§ TASK DETAILS
Please give back, exactly as written, only the line containing "Task: Open branch lookup magnifier in row 5" and every line after it until the data below ends.

§ SOURCE MATERIAL
========================================================================

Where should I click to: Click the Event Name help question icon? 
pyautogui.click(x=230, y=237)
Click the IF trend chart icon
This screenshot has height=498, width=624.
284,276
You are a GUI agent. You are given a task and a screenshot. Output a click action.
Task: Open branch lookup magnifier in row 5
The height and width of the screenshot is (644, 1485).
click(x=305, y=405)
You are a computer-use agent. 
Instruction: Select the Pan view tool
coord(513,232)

========================================================================

§ ANSWER TO THE PROBLEM
Task: Open branch lookup magnifier in row 5
The height and width of the screenshot is (644, 1485).
click(x=305, y=405)
You are a computer-use agent. 
Instruction: Select the Pan view tool
coord(513,232)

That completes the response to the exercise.